## Exercise instructions
Check every line of the entries for the string "will" and return the ones that contain it.

## Material provided

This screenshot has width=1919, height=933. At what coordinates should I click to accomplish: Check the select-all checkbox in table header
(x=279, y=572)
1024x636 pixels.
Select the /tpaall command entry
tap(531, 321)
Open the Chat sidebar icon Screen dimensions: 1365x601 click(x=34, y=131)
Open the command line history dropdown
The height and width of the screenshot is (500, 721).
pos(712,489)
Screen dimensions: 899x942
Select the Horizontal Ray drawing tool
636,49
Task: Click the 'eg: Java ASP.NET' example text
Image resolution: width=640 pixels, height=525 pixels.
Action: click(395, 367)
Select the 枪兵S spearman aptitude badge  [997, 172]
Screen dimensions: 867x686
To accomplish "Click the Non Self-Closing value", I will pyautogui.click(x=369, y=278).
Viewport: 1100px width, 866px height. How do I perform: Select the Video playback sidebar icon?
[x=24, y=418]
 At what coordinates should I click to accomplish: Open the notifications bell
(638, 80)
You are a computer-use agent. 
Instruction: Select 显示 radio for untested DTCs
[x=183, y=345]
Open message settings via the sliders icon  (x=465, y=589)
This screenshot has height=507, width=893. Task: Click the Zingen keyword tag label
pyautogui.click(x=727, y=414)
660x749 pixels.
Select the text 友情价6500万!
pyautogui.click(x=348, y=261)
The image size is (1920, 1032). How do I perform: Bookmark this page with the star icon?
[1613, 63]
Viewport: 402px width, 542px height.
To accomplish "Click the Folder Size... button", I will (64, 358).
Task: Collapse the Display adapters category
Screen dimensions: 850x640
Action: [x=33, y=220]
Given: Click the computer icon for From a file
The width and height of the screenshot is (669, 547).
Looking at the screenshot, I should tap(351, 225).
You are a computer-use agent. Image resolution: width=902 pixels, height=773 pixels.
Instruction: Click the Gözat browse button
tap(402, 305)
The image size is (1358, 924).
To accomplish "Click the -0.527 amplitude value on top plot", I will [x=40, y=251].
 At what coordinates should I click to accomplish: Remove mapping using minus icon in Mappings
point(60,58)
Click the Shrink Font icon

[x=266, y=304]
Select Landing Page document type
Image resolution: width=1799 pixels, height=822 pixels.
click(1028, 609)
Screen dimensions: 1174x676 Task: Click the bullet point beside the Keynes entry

## Exercise solution
To accomplish "Click the Non Self-Closing value", I will pyautogui.click(x=369, y=278).
To accomplish "Click the Folder Size... button", I will (64, 358).
To accomplish "Click the -0.527 amplitude value on top plot", I will [x=40, y=251].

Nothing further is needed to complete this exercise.